____ Data
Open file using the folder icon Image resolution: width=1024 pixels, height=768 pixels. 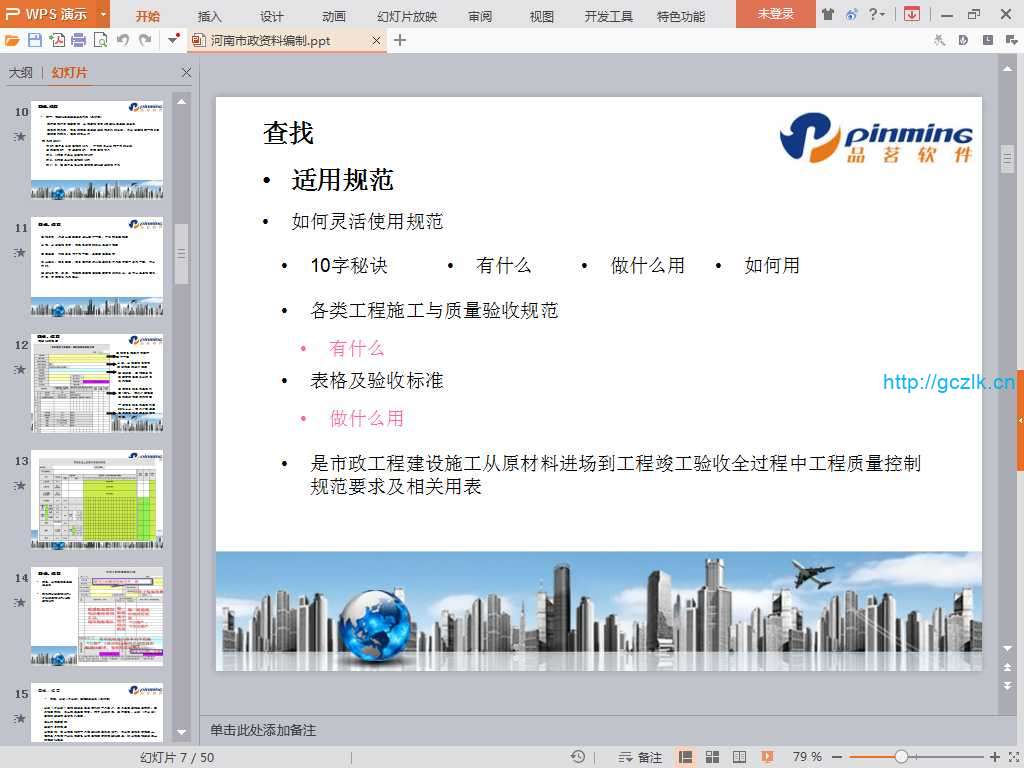click(12, 40)
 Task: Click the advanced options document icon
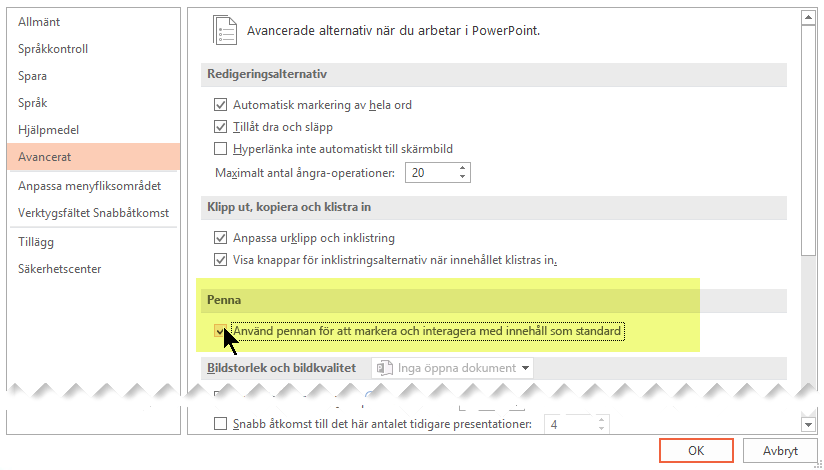tap(225, 29)
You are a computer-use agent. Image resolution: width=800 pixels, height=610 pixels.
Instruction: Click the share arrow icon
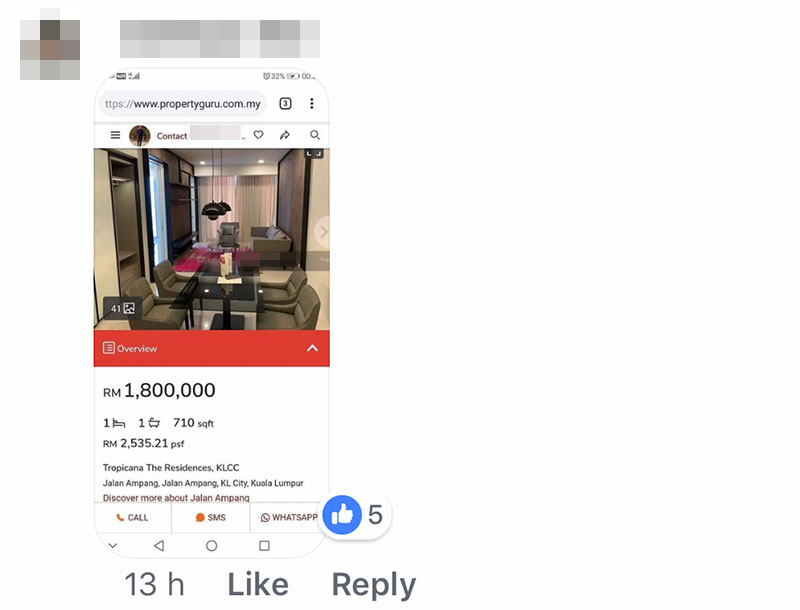pos(285,135)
________
Task details:
Exactly the lines from the one holding "Task: Click the" to the last line of the records above should be duplicated, with no pictures among them.

Solved exercise:
 Task: Click the advanced options document icon
tap(225, 29)
You are a computer-use agent. Image resolution: width=800 pixels, height=610 pixels.
Instruction: Click the share arrow icon
pos(285,135)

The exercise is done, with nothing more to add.